Search code examples
rubycaesar-cipher

Ruby Cyphering Leads to non Alphanumeric Characters


I'm trying to make a basic cipher.

def caesar_crypto_encode(text, shift)  
  (text.nil? or text.strip.empty? ) ? "" : text.gsub(/[a-zA-Z]/){ |cstr| 
  ((cstr.ord)+shift).chr }
end

but when the shift is too high I get these kinds of characters:

  Test.assert_equals(caesar_crypto_encode("Hello world!", 127), "eBIIL TLOIA!")

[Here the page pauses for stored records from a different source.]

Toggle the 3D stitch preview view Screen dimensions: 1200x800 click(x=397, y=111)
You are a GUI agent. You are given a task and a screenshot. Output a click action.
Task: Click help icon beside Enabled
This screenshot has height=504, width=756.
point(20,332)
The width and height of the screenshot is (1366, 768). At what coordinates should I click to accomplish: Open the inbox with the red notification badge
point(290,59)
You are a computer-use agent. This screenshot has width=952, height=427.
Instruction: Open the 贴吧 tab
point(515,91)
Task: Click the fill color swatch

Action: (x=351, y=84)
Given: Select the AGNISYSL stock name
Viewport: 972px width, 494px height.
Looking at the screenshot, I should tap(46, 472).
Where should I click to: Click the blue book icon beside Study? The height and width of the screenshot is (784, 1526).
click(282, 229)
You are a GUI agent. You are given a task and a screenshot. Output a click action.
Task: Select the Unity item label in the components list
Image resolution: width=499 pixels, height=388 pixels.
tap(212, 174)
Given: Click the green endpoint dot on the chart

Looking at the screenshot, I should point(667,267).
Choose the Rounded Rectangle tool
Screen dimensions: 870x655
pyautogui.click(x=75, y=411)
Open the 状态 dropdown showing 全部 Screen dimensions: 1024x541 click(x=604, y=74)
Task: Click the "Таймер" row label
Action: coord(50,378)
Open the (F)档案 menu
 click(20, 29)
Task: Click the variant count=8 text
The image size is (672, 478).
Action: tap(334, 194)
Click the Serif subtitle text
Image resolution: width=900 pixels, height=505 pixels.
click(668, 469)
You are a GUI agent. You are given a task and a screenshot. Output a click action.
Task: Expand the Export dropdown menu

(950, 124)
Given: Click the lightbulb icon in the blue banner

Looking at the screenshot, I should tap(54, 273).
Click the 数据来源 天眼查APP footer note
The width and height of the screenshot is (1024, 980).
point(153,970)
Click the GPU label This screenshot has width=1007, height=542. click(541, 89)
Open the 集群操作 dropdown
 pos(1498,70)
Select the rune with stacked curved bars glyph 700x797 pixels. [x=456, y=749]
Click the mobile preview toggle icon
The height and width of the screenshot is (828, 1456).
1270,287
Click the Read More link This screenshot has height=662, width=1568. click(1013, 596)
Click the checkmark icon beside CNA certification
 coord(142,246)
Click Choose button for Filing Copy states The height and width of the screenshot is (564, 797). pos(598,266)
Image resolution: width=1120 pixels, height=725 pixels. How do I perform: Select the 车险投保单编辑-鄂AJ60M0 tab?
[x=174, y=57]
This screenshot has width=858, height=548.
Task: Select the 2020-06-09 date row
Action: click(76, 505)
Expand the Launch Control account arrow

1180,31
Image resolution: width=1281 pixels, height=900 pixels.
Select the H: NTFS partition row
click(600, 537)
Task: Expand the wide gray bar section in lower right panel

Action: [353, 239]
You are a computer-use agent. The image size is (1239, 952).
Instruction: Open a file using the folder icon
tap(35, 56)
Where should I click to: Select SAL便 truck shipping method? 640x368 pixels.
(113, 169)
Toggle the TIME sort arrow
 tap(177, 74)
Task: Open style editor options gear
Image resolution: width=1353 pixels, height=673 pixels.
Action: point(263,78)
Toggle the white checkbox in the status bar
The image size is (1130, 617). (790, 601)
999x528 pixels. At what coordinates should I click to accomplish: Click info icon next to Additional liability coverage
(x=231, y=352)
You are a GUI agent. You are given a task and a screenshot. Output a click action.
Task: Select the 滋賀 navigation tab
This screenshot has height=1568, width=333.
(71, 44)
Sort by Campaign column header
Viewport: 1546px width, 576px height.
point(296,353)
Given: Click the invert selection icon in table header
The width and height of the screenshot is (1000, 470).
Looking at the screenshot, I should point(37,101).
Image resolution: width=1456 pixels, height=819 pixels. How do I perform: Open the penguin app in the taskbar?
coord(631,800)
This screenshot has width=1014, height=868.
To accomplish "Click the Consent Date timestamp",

  Expected: "eBIIL TLOIA!", instead got: "\xC7\xE4\xEB\xEB\xEE \xF6\xEE\xF1\xEB\xE3!"

What is this format?


Solution

  • The reason you get the verbose output is because Ruby is running with UTF-8 encoding, and your conversion has just produced gibberish characters (an invalid character sequence under UTF-8 encoding).

    ASCII characters A-Z are represented by decimal numbers (ordinals) 65-90, and a-z is 97-122. When you add 127 you push all the characters into 8-bit space, which makes them unrecognizable for proper UTF-8 encoding.

    That's why Ruby inspect outputs the encoded strings in quoted form, which shows each character as its hexadecimal number "\xC7...".

    If you want to get some semblance of characters out of this, you could re-encode the gibberish into ISO8859-1, which supports 8-bit characters.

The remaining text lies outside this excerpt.